** Opening Document segment block **

The Olympic torchbearer: How friendship was forged from London bombings
Paramedic Tracy Russell was one of the Olympic torchbearers after a patient she treated in 7/7 attacks was unable to attend
Editor's note: As part of our year-end coverage, we look back at some of 2012's biggest news stories and reconnect with some of those involved. In this exclusive article, Tracy Russell, the London paramedic who treated an Australian survivor, Gill Hicks, of the 7/7 bombings, recalls how she carried the Olympic torch in London this summer for her friend who was forced to withdraw because she could not travel.
By Tracy Russell
I already knew that Gill Hicks wouldn't be able to fly back to the UK from Australia to carry the Olympic Torch. She had been advised by doctors not to make the long haul journey as she was three months pregnant.
But that phone call from Gill asking me to carry the Torch on her behalf came as a complete shock. Initially I thought she was joking, something which is now commonplace between us as we are both terrible jokers!
After a while I realized she was serious and she told me that she just had to obtain the agreement of the Olympic Organizers. That duly came and I was to run with the Olympic Torch on July 26 12:58 in Wandsworth, South West London.
Even at this point my stomach was churning with the enormity of the responsibility, but what an honor that Gill had chosen me, of all people, to represent her. I couldn't thank her enough and was beaming with pride.
Our friendship came about in rather an unconventional manner. I was working an ordinary shift with the London Ambulance Service as a frontline Emergency Medical Technician on Thursday, July 7, 2005. I was very excited as I was due to get married in eight days time.
Then, unfortunately, London went berserk with the noise of sirens from the emergency services rushing everywhere. The noise was deafening and at first we were not sure what was going on. It soon became clear and we sped to Russell Square Tube Station.
A bomb had gone off on a train just as it had left Kings Cross Station. We obviously found out later there had been other bombs detonated around London. Gill was one of the patients that we treated on the Piccadilly line train on that fateful morning.

** Closing Document segment block **
** Opening Given data block **

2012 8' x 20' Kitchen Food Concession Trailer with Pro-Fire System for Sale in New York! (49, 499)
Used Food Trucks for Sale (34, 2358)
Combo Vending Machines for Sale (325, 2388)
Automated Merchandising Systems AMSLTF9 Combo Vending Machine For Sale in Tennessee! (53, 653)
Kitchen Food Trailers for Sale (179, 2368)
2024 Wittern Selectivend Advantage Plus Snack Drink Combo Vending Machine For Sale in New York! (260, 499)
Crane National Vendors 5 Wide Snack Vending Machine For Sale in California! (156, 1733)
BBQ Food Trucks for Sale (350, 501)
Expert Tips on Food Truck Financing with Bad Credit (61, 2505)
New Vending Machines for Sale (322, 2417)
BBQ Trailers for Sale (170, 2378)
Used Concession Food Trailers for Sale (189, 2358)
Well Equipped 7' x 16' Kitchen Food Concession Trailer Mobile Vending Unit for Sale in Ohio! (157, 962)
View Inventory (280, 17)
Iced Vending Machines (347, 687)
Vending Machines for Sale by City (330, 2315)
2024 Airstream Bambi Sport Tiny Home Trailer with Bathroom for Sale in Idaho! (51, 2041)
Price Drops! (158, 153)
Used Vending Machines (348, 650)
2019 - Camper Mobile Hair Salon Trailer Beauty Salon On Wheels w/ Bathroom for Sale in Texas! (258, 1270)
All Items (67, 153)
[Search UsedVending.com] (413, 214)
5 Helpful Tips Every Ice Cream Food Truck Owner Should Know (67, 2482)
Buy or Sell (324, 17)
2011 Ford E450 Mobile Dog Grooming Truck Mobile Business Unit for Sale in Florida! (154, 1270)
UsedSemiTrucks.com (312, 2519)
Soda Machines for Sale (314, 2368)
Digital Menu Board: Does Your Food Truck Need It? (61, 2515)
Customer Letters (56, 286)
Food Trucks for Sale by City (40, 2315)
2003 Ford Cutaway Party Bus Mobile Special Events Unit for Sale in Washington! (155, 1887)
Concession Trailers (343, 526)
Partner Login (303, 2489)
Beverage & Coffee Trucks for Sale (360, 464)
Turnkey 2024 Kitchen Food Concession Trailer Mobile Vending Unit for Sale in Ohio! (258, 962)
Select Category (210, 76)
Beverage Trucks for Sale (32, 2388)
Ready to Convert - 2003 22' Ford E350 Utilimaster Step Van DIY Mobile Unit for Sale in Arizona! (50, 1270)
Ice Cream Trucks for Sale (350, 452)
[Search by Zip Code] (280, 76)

** Closing Given data block **

> **Parts of the exercise**
1. Answer these questions about the torchbearer article, one per line:
(a) Why could Gill Hicks not fly from Australia to the UK?
(b) On what date and at what time, and in which part of London, was Tracy Russell to run with the Olympic Torch?
(c) To which Tube station did the crew rush on July 7, 2005?
2. Summarize the torchbearer article in two sentences.
3. Write a continuation of the torchbearer article, starting right after its last sentence.
The material has nothing to do with what is asked here.

> **Responses in order**
1.
(a) Doctors had advised her not to make the long haul journey because she was three months pregnant.
(b) July 26 at 12:58, in Wandsworth, South West London.
(c) Russell Square Tube Station.

2. Gill Hicks, an Australian survivor of the 7/7 London bombings, could not fly to the UK to carry the Olympic Torch because she was pregnant, so she asked Tracy Russell, the paramedic who had treated her, to carry it in her place in Wandsworth on July 26. Russell recalls how their friendship began on July 7, 2005, when she was working as an Emergency Medical Technician and treated Hicks on the Piccadilly line train after a bomb went off near Kings Cross.

3.
Fast forward one year, and my crew mate and I were asked if we would like to meet a patient that we had treated on that day. I was terrified if I'm honest because I was worried about talking about the events of that day and all the memories it would evoke.
Selfishly I didn't want to put myself back there again. Thank goodness we did agree as the patient was Gill.
When the day came this year when I'd be carrying the torch, I was extremely nervous but buzzing with the anticipation of the day. I knew Gill would be watching my every step live on TV back in Adelaide.
Myself and about 25 other torchbearers all boarded the coach to take us to the relevant part of our relay, which would be just 330 yards.
It was a scorching day in London and the streets were lined with people waving, cheering and willing me on. I felt very emotional as I knew each step I took, Gill was taking it with me.
I was crying with the pride of carrying the torch and knowing that my family, friends and my husband Tony and 3-year-old daughter, Lucy, were watching in the crowd, too.
Gill and I have become such close friends since that initial meeting or, should I say, second meeting a year after the bombings. She is such a generous and warm spirited person, a true inspiration to me and to the many people her life has touched since this terrible tragedy.
She never complains about what has happened to her – she lost both her legs -- and she has no anger toward the people that committed these heinous crimes against innocent people just commuting to work that morning.
Although she now lives back in her native Australia. I can't wait to visit her and cuddle her newborn baby, which arrives in late January.